State and federal wildlife officials are reminding the public to give Kaiwi, the Hawaiian monk seal mom and her pup, PO2, plenty of space while they are nursing and bonding at Kaimana Beach in Waikiki.
They are also recommending that the public switch to another beach to swim, snorkel, surf or paddle for the next month or so for their own safety.
“Like all mothers, monk seals are very protective of their pups,” said David Schofield, NOAA Fisheries Regional Marine Mammal Response Coordinator in a news release. “While they are resting on the beach, they look docile, but once they go into the water they can move very, very fast, like lightning speed. If a mother seal detects any threat to her pup, she is likely to attack and that is a major concern for us.”
The unexpected birth of a monk seal pup for a second time at Kaimana Beach on April 26 has generated plenty of excitement, and a fan following, with numerous photos of the pair shared on social media.

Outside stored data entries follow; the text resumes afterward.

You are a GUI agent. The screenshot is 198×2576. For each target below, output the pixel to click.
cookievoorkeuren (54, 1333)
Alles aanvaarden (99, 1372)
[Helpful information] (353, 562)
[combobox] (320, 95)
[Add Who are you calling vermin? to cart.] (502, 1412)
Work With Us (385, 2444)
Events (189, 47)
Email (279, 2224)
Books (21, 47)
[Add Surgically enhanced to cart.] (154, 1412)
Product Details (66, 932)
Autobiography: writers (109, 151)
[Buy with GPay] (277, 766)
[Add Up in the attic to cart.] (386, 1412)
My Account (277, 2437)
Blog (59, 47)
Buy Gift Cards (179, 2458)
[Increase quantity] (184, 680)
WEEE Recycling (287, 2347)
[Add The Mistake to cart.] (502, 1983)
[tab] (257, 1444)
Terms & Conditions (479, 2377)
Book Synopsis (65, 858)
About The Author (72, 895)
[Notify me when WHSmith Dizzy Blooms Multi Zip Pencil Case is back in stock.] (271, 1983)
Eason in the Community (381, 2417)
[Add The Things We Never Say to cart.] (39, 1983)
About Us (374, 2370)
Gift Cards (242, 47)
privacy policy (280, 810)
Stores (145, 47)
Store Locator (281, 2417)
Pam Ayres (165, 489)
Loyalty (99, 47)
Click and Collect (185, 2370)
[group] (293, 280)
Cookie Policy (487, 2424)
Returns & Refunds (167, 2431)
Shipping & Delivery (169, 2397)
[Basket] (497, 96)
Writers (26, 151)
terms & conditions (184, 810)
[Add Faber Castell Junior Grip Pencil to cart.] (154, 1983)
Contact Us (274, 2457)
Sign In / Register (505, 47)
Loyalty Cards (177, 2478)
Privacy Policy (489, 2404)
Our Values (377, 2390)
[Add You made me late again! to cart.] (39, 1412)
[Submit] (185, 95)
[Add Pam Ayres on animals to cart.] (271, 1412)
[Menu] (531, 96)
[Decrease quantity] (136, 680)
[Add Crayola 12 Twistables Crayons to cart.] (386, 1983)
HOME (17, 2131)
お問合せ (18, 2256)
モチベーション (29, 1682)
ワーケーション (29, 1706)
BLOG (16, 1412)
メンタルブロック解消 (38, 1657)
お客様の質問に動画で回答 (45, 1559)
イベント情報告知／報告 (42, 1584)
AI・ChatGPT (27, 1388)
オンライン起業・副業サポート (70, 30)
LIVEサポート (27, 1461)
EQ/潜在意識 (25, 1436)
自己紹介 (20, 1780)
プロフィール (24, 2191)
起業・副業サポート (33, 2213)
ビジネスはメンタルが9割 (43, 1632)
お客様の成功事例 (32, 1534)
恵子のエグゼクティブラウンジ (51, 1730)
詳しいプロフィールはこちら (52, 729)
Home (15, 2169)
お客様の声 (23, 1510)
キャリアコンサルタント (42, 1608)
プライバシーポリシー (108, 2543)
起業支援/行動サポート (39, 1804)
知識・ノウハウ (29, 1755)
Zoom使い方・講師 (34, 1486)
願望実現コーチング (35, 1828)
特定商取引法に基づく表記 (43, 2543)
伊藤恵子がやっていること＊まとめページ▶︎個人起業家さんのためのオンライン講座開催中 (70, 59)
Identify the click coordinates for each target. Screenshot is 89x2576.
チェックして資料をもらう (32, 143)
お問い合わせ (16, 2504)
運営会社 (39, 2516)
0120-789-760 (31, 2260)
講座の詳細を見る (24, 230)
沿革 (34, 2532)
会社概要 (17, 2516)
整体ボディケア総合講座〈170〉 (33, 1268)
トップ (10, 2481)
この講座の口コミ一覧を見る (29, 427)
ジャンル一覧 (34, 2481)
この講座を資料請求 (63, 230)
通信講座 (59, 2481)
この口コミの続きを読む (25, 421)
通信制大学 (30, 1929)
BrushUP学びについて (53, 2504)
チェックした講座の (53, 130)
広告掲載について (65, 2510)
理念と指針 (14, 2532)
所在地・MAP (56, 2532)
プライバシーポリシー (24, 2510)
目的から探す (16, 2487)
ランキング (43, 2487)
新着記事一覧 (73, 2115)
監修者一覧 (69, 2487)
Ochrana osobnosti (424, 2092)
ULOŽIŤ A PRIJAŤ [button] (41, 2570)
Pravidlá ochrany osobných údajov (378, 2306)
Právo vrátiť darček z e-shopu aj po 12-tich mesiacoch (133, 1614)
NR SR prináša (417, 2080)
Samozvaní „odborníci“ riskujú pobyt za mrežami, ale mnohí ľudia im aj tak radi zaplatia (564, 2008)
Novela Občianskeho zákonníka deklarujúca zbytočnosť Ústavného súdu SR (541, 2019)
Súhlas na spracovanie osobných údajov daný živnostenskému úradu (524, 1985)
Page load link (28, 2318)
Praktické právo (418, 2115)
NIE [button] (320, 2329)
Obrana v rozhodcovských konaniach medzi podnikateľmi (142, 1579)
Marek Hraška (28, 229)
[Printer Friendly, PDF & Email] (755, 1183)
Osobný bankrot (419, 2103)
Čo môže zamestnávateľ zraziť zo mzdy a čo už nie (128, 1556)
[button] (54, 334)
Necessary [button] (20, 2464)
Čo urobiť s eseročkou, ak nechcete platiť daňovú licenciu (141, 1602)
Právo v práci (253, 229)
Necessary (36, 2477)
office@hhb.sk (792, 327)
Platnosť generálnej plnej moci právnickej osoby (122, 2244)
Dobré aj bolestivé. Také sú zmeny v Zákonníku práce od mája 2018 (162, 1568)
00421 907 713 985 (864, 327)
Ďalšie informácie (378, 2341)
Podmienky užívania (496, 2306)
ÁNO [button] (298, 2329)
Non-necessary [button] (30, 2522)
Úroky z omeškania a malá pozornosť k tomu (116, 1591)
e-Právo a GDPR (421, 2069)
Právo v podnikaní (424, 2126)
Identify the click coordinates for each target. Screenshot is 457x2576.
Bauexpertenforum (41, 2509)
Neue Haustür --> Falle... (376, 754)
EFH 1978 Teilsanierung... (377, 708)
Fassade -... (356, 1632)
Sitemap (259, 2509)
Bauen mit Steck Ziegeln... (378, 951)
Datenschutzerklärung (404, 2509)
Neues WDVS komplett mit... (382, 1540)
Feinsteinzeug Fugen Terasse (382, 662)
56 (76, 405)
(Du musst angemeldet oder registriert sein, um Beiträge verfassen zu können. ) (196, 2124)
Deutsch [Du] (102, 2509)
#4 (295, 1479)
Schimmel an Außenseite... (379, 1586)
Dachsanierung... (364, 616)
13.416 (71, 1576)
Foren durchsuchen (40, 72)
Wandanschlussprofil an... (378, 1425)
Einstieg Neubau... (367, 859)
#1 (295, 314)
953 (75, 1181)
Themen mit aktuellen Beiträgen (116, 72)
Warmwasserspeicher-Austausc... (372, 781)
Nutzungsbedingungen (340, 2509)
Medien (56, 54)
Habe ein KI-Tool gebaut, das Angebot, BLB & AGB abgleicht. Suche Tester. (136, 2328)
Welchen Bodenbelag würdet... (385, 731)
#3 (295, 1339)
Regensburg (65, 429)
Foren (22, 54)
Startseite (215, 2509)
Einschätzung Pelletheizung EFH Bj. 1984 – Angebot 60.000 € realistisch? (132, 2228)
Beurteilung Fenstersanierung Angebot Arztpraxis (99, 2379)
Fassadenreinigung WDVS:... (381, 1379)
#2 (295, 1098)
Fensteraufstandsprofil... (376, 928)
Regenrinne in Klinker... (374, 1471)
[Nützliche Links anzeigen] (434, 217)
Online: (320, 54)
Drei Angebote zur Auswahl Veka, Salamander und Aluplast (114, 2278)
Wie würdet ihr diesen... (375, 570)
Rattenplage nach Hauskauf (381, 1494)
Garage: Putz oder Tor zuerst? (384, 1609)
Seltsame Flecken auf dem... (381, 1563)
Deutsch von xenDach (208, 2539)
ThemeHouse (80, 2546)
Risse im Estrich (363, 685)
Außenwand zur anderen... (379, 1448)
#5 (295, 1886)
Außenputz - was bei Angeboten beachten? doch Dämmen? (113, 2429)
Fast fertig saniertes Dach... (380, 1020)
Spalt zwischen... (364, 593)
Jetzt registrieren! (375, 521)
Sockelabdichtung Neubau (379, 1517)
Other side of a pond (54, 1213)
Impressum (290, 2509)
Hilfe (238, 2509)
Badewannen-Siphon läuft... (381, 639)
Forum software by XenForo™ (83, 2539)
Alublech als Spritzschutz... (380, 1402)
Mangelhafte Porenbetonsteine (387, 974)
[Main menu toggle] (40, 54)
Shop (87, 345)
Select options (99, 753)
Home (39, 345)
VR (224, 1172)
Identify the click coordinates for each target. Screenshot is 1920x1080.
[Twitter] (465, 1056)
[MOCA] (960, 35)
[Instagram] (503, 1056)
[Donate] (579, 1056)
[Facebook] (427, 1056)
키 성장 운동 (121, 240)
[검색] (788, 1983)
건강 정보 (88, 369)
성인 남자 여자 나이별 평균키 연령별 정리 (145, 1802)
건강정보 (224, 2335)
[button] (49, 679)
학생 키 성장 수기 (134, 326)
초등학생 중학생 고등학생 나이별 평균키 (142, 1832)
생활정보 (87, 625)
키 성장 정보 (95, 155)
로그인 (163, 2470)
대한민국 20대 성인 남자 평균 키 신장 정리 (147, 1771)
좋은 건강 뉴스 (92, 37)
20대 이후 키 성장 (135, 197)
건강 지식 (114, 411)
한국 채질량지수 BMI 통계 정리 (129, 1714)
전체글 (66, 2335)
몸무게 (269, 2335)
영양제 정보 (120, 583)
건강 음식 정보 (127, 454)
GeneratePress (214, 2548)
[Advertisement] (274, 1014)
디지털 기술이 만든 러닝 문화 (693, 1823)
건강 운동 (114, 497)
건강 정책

Kaiwi, who previously gave birth to three other pups along the Kaiwi shoreline, gave birth to a male pup on April 26 at Kaimana Beach, a place she also frequents.
Generally, monk seal moms take six to eight weeks to fatten up their pups before weaning them and leaving them to fend for themselves, according to National Oceanic and Atmospheric Administration experts.
Meanwhile, it is important that the public view Kaiwi and her pup quietly and give them at least 150 feet of space by observing them from behind barriers, and refrain from using flash photography or drones.
Most of the public has been compliant, according to Kristina Dauterman, dispatch and reporting manager for Hawaii Marine Animal Response. There are regular photographers that remain respectfully behind the barriers with long zoom lens.
Volunteers and staff from HMAR, a nonprofit, set up the perimeter for Kaiwi and her pup, and actively spend time at Kaimana Beach, monitoring the endangered seals and educating the public about them.
Just last week, however, there was a close call when two unleashed dogs approached Kaiwi and her pup while they were on the shoreline.
Kaiwi barked a warning, scaring the dogs off, and fortunately, said Dauterman, there was no contact, and she and her pup were fine, as well as the two canines. But the public should be aware that dogs are not allowed at Kaimana Beach, and should be kept away for both the seals’ and dogs’ safety.
Elsewhere, dogs on beaches should remain leashed to avoid these kinds of encounters with seals.
The monk seal pup is gaining weight, she said, and exploring the area more. That means that the perimeter may have to shift from one spot to another.
“We would also appreciate it if people would allow the seals to haul out of the water when they are moving around,” she said. “It is important that the pup can come out wherever and whenever he needs to, to rest and nurse.”
State officials cited a past incident from 2009 to remind the public how dangerous a mother monk seal can be.
That year, a young woman from Washington state was attacked upon encountering a mother seal and her pup while snorkeling 25 to 50 yards offshore of a remote beach near Poipu, Kauai.
Earl Miyamoto, a retired state wildlife manager, recalls that she suffered from a skull fracture and numerous broken bones in her hand from the seal’s bite.
“This is a wild animal; the ocean is the seal’s home,” said Miyamoto in the release. “If you are out there swimming and it doesn’t matter how strong of a swimmer you are, if that seal decides you are a threat, you have no chance of escaping.”